C. Big Mean Kitty – is on his way to the Great Landfill in the Sky. More about that tomorrow if my Brain Barricade is lifted by then.
4. Cap’n Firepants has not taken exception to any of the posts including him other than the fact that he still can’t understand why he is called Cap’n Firepants.
Next – Dimples is still torturing me with her homework and her questions from the backseat of the car. My answers apparently bear no weight though. I pointed out an excellent example of a skank yesterday when we chanced upon a Halloween costume site, and she asked me, “Now what was that again?”
*I still don’t do Facebook, even though there are lots of people I like.
Also – Every week I capture in my blogging web at least one person who apparently was trying to find out if John Denver really suffered from depression, according to my site stats. I’m not sure what would be more depressing – if it is the same person, or that there are multiple people with this concern.
Lastly – I’m also somewhat worried about the person who landed on my site when they Googled, “I want my pants back.” Was he or she hoping for specific results when typing that in? How disappointing it must have been to click on the link that directed them here. And so, I felt obligated to title my post today in such a manner that this person’s search will provide an answer to the somewhat demanding statement, “I want my pants back.” They might find it more satisfying than reading about the exploits of Cap’n Firepants, who I am not willing to surrender at any price.
In Which I Announce that I am Not Pregnant and I Refuse to Do Porn (Probably)
I apologize. That was kind of a low blow yesterday, teasing you with a Big Announcement on today’s post. I think I was feeling a bit desperate when I realized how little I actually had to say.
Here’s the deal. I have this friend who is training to do his first full marathon. It’s a goal he has because he’s about to turn thirty.
He’s psyched about accomplishing this. And I am sure he will. He is Very Fit. And I,well, I am, uh – well, I’m not Unfit (except maybe as a mother). When was the last time you were able to run around the living room 10 times dragging a fifty pound Wonderbutt clenched like a vise onto the squeaky toy you’re holding? So, I am Somewhat Fit. But I just have no desire to do a marathon.
And another thing. How is running a marathon a major achievement when you are a Very Fit P.E. teacher who is TWENTY-NINE? Let me hear about a SIXTY-NINE year old who sits around playing World of Warcraft all day completing a marathon (the running kind), and I’ll throw a party for him.
So, then, I noticed Blue Speckled Pup has taken on a three day manuscript challenge. Which sounds just as hard as a friggin’ marathon in my opinion. Again, I am kind of middling qualified for this – I could do a scrapbook retreat for three days maybe.
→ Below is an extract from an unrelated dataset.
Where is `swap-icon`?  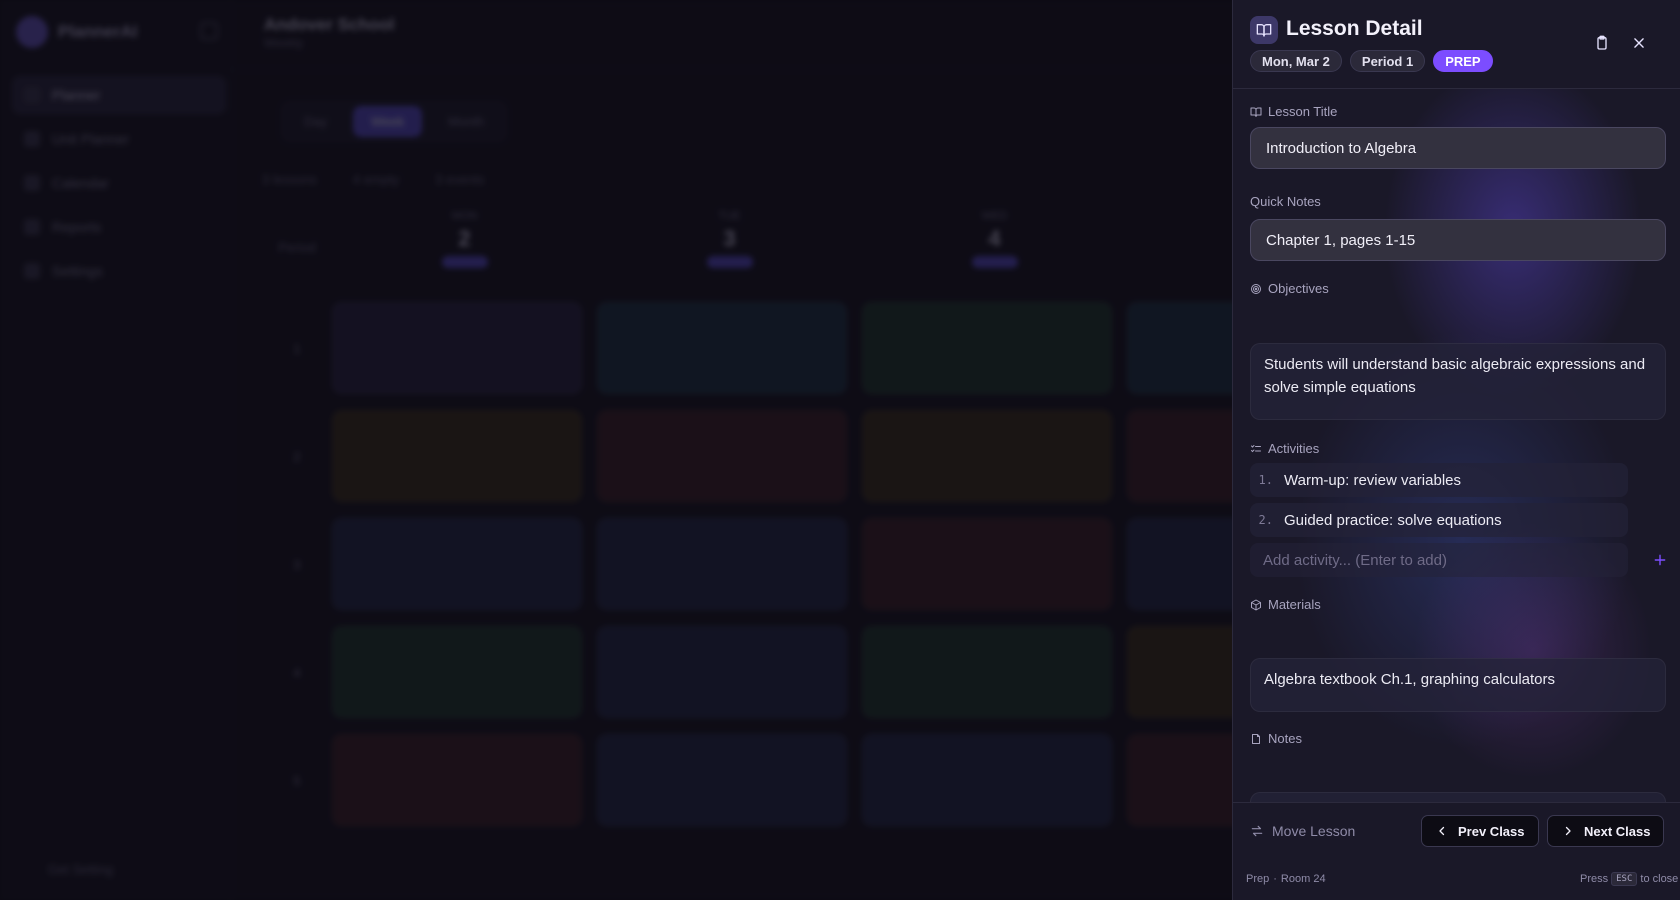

I was really beginning to feel left out in all of this Bucket-List-milestone stuff when I got a pamphlet in the mail. And I am pretty confident no one I know, and probably no one who has read this, can claim the following accomplishment:
Adult Spelling Bee Champion.
Yes, folks, you heard it first here. I am going to participate in – and win – an Adult Spelling Bee.
One of our local writing organizations is sponsoring one in December. At least I think it’s the writing organization who is sponsoring it. It is on their calendar in their pamphlet of Fall courses.
Now that I think about it, I’m hoping it doesn’t have a Strip Club behind it. I mean, the word “Adult” could imply something completely different than what I initially imagined.
O.K. I’m having second thoughts. I think I better find out a few more details before I start my training regimen. I mean, I don’t think I’d have a problem with spelling pornographic words, but if there is some kind of performing required, I might have to reconsider.
I still have some dignity. I mean, I’m not a skank or anything.